Третья жизнь, жизнь и судьба автора книги, Якова Соломоновича Лурье, вынесена в ней за скобки — в приложение, в . Но и там автор пишет не столько о себе, сколько об отце и деде, о советской эпохе, а главное — излагает свои убеждения. Он — социалист и интернационалист; тот самый безродный космополит.

«Я не согласен с широко распространенным представлением о "национальном чувстве" и "любви к своему народу" как положительном и нормальном свойстве, служащем основой более широкой "любви к человечеству"… По своей сути национальное чувство антигуманно, так как противостоит идее равенства людей, оценке их только по личным свойствам…»

Стоп. Равенство — или оценка по свойствам? Оценка подразумевает неравенство. Не пора ли, наконец, признать, что неравенство неискоренимо, а равенство недостижимо даже в смерти — и антигуманно в еще большей мере, чем национальное чувство? В сущности, нас в очередной раз зовут к светлому будущему — в энтропийный рай. Там нет народов (есть только один народ), нет семьи (поскольку нет любви) и нет свободы (потому что нет индивидуальностей). Перед нами — скопище клонированных особей, многомиллиардное генетически идентичное Я. Там нет людей. Людям свойственны страсти и пороки. «Сами по себе вещи не бывают хорошими и дурными, а только в нашей оценке…», говорит Гамлет. Но оценок не будет. Оценивать будет нечего. Жизнь остановится…

В сущности, Яков Лурье-младший прав: всё идет в одно место; в то самое место, по Екклесиасту. С каждым годом на планете становится всё меньше языков и народов. Меньше любви и ненависти (да-да, и ненависти тоже, если говорить о ненависти подлинной, живой). С каждым часом ослабевает роль семьи. С каждой минутой становится больше унификации, меньше индивидуальности. Род человеческий мельчает. Идеи уступают место методам, творчество — схемам, искусство — поп-арту. По мере покорения природы мы всё больше становимся рабами вещей. Мы всё равнее и равнее друг перед другом… А неправ он в том, что не стоит торопить биологическую смерть вида homo sapiens. Эта смерть неизбежна (наш вид уступит место другому, эволюционно более перспективному), но с нею, с ее приближением, нужно бороться, как человек борется за свою жизнь со смертельной болезнью, не желая уступить свое место в жизни молодым и перспективным.

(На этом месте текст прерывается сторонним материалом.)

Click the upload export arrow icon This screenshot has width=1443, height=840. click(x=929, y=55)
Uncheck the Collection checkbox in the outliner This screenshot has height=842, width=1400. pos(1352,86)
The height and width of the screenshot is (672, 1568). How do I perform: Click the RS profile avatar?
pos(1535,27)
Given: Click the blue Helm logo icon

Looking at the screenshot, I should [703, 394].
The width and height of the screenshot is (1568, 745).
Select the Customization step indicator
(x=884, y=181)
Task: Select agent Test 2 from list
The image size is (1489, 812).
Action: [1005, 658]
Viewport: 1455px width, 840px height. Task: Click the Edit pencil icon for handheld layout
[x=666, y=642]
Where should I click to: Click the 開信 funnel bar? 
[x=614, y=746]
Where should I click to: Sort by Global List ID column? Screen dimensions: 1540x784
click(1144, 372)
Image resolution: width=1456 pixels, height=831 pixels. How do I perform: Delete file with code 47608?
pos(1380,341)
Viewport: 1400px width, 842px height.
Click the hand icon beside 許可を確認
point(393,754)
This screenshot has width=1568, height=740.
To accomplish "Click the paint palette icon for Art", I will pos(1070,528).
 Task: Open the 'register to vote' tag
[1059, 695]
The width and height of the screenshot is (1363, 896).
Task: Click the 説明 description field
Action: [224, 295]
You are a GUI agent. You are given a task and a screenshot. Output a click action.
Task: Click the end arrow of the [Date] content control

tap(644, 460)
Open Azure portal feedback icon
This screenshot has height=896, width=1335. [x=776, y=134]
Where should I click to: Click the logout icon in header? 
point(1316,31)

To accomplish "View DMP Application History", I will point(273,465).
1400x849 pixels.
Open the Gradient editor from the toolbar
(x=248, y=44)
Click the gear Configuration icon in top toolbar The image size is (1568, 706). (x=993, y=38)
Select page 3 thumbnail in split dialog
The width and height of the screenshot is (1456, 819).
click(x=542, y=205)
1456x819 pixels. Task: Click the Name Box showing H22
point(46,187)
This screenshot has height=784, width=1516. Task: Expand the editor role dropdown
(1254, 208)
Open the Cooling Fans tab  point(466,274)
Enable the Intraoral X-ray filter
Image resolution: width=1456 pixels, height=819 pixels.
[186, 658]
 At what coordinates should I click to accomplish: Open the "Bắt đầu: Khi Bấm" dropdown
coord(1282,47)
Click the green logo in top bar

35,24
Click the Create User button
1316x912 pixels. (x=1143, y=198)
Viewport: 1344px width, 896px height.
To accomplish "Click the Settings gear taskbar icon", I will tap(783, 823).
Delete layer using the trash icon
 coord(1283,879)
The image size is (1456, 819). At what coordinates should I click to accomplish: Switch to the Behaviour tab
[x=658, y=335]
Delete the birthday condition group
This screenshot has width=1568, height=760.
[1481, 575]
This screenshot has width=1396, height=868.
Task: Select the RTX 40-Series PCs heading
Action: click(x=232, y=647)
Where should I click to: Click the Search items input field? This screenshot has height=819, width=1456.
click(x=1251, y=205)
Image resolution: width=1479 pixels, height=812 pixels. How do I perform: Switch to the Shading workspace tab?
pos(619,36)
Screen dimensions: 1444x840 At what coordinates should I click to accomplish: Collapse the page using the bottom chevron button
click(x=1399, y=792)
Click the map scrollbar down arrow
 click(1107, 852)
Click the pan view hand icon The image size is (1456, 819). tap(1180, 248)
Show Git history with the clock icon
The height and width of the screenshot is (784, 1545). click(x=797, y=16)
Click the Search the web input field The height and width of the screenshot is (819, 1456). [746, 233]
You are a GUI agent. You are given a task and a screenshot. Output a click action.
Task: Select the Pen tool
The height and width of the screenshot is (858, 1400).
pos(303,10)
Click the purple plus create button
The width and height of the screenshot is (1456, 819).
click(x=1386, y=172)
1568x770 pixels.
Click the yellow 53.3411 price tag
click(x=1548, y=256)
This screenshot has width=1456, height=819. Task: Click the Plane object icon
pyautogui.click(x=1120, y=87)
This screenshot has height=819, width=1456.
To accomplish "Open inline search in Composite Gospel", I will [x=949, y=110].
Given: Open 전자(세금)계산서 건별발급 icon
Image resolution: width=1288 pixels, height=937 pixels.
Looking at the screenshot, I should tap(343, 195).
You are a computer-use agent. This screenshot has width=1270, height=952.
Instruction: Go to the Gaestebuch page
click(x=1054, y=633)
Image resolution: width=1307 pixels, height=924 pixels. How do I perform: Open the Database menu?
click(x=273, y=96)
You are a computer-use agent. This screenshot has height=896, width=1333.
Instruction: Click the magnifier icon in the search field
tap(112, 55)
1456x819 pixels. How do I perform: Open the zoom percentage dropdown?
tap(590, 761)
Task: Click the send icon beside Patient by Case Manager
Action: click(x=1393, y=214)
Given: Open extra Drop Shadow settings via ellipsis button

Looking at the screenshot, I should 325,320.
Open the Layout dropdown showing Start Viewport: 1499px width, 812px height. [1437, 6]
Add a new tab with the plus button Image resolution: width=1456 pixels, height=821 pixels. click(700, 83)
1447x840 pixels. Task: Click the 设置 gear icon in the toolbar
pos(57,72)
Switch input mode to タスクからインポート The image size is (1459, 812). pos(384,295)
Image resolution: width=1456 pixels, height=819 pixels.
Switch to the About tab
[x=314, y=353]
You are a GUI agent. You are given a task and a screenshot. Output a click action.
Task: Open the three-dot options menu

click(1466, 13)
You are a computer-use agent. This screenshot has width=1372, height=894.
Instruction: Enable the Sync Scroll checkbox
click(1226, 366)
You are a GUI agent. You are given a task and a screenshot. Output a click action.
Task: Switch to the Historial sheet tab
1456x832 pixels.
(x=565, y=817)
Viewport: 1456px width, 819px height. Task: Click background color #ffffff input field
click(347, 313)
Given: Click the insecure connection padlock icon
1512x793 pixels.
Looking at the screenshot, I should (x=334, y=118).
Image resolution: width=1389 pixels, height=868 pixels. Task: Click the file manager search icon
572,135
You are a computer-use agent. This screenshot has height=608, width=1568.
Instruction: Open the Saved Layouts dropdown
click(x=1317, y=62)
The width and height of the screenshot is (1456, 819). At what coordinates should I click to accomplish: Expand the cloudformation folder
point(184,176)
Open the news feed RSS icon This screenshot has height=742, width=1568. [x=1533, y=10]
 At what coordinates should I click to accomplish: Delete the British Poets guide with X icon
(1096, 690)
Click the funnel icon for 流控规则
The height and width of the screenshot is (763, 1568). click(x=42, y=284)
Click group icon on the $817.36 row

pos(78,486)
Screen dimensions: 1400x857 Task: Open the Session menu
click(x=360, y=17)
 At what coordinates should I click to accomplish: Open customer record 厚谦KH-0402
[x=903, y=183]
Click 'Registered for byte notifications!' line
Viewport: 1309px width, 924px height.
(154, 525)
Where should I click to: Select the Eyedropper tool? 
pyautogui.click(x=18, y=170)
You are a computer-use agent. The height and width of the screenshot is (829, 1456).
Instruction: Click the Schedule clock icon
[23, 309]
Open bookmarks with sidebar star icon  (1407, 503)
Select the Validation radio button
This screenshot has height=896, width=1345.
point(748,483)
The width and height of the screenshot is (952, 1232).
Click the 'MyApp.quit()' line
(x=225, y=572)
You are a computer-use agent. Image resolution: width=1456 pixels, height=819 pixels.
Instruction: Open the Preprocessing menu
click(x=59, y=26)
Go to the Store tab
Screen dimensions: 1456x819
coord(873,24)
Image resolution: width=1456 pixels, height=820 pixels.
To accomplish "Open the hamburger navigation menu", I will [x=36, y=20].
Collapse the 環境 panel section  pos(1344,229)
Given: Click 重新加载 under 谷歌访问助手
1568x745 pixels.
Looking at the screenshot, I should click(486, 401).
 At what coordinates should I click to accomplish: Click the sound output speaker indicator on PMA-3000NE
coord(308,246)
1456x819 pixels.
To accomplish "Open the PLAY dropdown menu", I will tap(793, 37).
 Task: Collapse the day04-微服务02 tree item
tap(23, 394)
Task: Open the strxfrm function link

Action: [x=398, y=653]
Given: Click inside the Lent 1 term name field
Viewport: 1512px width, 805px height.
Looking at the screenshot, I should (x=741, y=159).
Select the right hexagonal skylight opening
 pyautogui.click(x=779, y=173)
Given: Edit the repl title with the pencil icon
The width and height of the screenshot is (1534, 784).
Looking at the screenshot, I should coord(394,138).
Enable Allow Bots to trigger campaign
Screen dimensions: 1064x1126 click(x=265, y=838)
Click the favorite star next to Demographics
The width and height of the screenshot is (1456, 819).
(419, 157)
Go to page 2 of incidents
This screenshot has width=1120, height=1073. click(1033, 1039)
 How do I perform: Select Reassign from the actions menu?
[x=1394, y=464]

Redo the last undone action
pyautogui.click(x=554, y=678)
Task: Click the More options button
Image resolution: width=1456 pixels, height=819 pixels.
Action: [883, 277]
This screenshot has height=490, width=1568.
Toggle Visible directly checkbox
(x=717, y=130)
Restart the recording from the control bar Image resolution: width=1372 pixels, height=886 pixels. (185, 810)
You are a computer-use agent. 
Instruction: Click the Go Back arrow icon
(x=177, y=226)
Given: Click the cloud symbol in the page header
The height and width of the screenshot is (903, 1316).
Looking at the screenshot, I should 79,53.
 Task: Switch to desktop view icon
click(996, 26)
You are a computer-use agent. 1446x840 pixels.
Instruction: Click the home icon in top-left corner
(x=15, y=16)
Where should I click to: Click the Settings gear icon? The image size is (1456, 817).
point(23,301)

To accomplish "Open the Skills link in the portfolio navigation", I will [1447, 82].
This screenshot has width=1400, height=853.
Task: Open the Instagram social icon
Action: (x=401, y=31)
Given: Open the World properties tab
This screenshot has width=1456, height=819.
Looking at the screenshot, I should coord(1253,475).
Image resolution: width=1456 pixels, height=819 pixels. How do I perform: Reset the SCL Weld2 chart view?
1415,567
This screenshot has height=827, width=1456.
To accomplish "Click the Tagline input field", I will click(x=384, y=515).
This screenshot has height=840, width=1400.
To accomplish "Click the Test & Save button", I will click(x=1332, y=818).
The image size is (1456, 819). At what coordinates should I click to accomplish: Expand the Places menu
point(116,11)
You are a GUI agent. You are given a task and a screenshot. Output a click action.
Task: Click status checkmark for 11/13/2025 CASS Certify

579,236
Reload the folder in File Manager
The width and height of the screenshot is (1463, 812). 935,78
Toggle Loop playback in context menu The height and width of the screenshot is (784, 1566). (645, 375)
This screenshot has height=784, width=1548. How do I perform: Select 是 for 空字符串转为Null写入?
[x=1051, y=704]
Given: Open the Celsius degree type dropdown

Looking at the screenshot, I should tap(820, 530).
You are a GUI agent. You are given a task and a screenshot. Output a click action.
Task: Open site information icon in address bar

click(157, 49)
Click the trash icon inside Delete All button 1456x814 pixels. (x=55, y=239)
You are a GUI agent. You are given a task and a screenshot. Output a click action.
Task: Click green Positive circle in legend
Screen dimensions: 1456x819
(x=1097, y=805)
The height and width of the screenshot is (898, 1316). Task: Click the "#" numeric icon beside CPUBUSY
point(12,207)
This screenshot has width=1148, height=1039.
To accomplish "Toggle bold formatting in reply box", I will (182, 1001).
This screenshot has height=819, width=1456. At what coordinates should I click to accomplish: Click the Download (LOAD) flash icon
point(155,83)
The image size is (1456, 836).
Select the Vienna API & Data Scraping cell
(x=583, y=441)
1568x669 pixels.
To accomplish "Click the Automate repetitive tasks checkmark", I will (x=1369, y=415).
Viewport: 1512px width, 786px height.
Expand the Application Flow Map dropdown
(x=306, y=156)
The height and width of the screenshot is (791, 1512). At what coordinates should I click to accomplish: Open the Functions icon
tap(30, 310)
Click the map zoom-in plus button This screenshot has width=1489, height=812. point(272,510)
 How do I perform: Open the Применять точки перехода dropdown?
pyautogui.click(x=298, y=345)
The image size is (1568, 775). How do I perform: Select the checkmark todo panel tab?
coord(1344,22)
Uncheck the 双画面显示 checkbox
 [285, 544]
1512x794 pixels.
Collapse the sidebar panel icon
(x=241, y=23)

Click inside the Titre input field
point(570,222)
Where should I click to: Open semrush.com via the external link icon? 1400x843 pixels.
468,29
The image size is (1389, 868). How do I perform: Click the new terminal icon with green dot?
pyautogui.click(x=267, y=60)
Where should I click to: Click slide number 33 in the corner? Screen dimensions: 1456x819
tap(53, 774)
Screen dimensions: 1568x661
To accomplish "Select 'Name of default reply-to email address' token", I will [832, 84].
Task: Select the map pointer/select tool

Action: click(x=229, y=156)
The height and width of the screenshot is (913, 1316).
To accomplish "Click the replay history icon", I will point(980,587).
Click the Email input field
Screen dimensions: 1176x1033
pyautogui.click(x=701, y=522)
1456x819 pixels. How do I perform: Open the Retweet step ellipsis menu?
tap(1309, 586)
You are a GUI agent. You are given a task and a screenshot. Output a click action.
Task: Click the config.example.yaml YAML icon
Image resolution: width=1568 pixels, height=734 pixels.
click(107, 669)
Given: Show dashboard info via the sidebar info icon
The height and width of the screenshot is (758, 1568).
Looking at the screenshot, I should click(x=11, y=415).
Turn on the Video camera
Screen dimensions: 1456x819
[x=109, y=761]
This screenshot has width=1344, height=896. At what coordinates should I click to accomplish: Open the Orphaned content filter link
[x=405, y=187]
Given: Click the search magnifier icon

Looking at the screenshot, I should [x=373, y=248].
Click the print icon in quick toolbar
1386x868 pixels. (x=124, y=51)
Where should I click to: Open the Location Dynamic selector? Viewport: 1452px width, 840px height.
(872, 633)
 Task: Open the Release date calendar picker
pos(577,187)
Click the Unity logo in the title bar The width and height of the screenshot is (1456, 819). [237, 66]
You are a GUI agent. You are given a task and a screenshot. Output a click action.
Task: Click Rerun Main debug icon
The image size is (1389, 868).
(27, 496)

Нет, мы не хотим рационального равенства, пока мы люди. Не прельщайте нас этой страшной утопией, худшей из всех возможных. Мы хотим любить и ненавидеть, хотим человеческого тепла (не случающегося без человеческой холодности), хотим красоты (оттеняющей уродство) и доброты (возможной только при наличии жестокости). Мы хотим истины, уравновешивающей наши биологические проявления. Иллюзорной, ускользающей, но зовущей истины. Без тяги к ней жизнь не имеет смысла. И достигается истина (пока что) только внутри таких устойчивых пережитков, как семья и народ. Внутри традиции. Абсолютизировать ее, провозглашать свою истину всеобщей — значит ненавидеть и презирать весь прочий мир. Тупик? Пожалуй. Но временный выход — есть, и указывают его безродные космополиты. Они готовы признать свою истину частичной — и оставить другим право иметь и любить свою частичную истину.